::: Text passage

# Newbie Poor Guy trying to study music theory



## sammyooba

I'm studying music theory by myself.

Anybody have any suggestions on books?

In what order should I study it?

Like first Music Theory basics, then study harmonics, and then counter point. I don't even know the difference between Music theory basics and harmonics. ahh 

Right now I've read about the first 50 pages of "Understanding Music Theory", 
"Practical Music Theory Complete", "Music Theory".

I'm kind of having trouble with triads, minors on circle of fifths, and stuff like that.

I also tried reading first few pages of books by Schoenberg Arnold, Salzer Felix, and Pistol Walker about counter point/harmony/structural hearing but I didn't understand anything harhar.

Can somebody be my friend so like when I got a question, I can ask someone

msn: [email protected]
skype : outaivir

No, I'm too poor to pay for real classes. (Got all my books online free)


----------



## PostMinimalist

I could provisionally take on the role of theory mentor for a while. I am here almost everyday for a few hours, so to answer your questions I will start a new thread in the 'Beginners' section of the 'Instruments and Technique' forum, called 'Music Theory from Square One'. I will try to post something like simple tutorial material there which you may or may not know. I imagine there will be a lot of folk adding and correcting things so it will be quite active. Don't be affraid to PM me if you find it too basic or too advanced. 
I will try to post musical examples of anything we discuss and post scores to clarify things. 

This of course cannot be a substitute for getting seriously into the books! The books you have on the subject of Theory sound pretty good but I don't know them in any detail. Try to find the respective sections to my posts in the books and double check things that you dont understand and if there are any discrepancies between what you read here and what's in those books tell me and I'll try to reconcile any differences. 

I hope this will get you on the right road.

See you then on the new thread.
FC


----------



## sree

I learnt music on my own with the help of books and internet. I have spend many hours in understanding the theory. One of the most important task you should do apart from learning music is listening to good music. You listen to classical music and study music books. do post your questions in music theory. If post-minimalist gives permisson i to want to help you in his new thread.


----------



## Patch

*Music theory help*

Quite ambitious and you're somewhat on the right track. One sight that is great for learning chords, intervals and scales is http://www.musictheory.net/.

http://neilhawes.com/sstheory/theory.htm

http://musiced.about.com/od/beginnerstheory/Beginners_Music_Theory.htm

The 2 sites above may help as well.

I haven't found a great explanation of how music theory works online so I'll try to breifly explain it, maybe it will help you to understand how it's formed.

I'll try and explain this part simply, you can look up 'overtone series' if you want to understand it better. Basically any note played, vibrates whether voice or a plucked string, which causes the sound you here. 
Let's say the note 'C' is played. The note 'C' is the main note you here but little 'overtones' are present too. Overtones are other notes 'frequencies' that you hear at the same time.

::::::

Work instruction a: Transcribe the lines of the listing between the line holding "Locate an element on the screen. The width" and the line holding "coordinates (340, 139).", inclusive.

::: Given data

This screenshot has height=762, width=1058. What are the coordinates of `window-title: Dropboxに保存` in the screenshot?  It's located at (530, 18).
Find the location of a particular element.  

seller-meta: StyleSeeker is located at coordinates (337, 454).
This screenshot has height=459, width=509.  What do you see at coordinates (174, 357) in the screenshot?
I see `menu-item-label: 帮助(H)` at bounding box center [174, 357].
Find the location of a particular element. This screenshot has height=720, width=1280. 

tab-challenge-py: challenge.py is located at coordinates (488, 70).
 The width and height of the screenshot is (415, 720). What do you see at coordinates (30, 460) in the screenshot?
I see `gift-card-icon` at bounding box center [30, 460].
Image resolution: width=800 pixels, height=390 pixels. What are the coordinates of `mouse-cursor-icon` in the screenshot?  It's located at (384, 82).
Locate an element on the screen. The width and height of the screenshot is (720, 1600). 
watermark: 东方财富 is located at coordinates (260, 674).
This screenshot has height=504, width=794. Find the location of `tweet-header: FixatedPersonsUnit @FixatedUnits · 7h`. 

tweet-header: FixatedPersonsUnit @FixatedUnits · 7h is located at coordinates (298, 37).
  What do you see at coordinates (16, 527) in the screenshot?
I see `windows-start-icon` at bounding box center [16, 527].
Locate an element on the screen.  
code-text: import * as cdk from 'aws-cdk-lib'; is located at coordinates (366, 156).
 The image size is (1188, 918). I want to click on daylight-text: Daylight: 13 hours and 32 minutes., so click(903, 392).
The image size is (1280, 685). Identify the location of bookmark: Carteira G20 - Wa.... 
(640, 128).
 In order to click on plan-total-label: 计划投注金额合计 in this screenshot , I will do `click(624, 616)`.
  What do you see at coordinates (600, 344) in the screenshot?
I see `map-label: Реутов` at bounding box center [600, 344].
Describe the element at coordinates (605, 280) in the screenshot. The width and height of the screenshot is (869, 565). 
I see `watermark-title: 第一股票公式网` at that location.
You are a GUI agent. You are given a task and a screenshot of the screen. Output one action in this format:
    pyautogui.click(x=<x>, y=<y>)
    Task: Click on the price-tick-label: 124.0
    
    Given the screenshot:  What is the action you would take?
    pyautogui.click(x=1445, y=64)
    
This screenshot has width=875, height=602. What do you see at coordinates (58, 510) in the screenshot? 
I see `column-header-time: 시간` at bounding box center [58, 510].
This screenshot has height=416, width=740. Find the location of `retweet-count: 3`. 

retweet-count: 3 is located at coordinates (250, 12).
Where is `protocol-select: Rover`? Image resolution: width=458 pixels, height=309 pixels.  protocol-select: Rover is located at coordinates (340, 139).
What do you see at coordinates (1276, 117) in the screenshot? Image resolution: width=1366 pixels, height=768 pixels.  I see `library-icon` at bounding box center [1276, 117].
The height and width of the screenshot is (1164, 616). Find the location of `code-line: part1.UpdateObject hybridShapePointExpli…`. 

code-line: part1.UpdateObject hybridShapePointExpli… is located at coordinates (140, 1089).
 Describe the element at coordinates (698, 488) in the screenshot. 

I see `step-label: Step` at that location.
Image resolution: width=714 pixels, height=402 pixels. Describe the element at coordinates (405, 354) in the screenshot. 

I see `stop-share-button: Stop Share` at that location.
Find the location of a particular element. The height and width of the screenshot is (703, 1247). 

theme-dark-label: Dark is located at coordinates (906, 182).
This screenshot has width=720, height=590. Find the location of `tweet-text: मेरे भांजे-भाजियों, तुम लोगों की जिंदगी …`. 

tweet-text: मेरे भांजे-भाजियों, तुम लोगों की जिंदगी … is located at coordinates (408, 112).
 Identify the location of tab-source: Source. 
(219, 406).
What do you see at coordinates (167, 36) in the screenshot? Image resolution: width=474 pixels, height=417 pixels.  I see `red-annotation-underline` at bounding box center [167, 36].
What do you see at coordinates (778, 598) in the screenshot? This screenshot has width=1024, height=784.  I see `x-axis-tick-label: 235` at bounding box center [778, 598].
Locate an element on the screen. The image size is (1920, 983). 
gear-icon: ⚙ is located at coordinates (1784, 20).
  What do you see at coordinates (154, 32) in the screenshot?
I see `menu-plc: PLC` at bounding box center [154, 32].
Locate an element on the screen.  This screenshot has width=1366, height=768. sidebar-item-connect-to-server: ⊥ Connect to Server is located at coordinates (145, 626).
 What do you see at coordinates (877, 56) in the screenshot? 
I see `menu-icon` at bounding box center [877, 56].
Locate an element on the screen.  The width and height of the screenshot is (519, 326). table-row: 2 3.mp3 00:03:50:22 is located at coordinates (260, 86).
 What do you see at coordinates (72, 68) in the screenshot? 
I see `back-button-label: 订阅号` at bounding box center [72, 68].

::::::

Work instruction b: Rewrite the music theory thread's passage between "I will try to post musical" and "the right road.", inclusive, with "scores" changed to "sheet music".

Exercise solution a:
Locate an element on the screen. The width and height of the screenshot is (720, 1600). 
watermark: 东方财富 is located at coordinates (260, 674).
This screenshot has height=504, width=794. Find the location of `tweet-header: FixatedPersonsUnit @FixatedUnits · 7h`. 

tweet-header: FixatedPersonsUnit @FixatedUnits · 7h is located at coordinates (298, 37).
  What do you see at coordinates (16, 527) in the screenshot?
I see `windows-start-icon` at bounding box center [16, 527].
Locate an element on the screen.  
code-text: import * as cdk from 'aws-cdk-lib'; is located at coordinates (366, 156).
 The image size is (1188, 918). I want to click on daylight-text: Daylight: 13 hours and 32 minutes., so click(903, 392).
The image size is (1280, 685). Identify the location of bookmark: Carteira G20 - Wa.... 
(640, 128).
 In order to click on plan-total-label: 计划投注金额合计 in this screenshot , I will do `click(624, 616)`.
  What do you see at coordinates (600, 344) in the screenshot?
I see `map-label: Реутов` at bounding box center [600, 344].
Describe the element at coordinates (605, 280) in the screenshot. The width and height of the screenshot is (869, 565). 
I see `watermark-title: 第一股票公式网` at that location.
You are a GUI agent. You are given a task and a screenshot of the screen. Output one action in this format:
    pyautogui.click(x=<x>, y=<y>)
    Task: Click on the price-tick-label: 124.0
    
    Given the screenshot:  What is the action you would take?
    pyautogui.click(x=1445, y=64)
    
This screenshot has width=875, height=602. What do you see at coordinates (58, 510) in the screenshot? 
I see `column-header-time: 시간` at bounding box center [58, 510].
This screenshot has height=416, width=740. Find the location of `retweet-count: 3`. 

retweet-count: 3 is located at coordinates (250, 12).
Where is `protocol-select: Rover`? Image resolution: width=458 pixels, height=309 pixels.  protocol-select: Rover is located at coordinates (340, 139).

Exercise solution b:
I will try to post musical examples of anything we discuss and post sheet music to clarify things. 

This of course cannot be a substitute for getting seriously into the books! The books you have on the subject of Theory sound pretty good but I don't know them in any detail. Try to find the respective sections to my posts in the books and double check things that you dont understand and if there are any discrepancies between what you read here and what's in those books tell me and I'll try to reconcile any differences. 

I hope this will get you on the right road.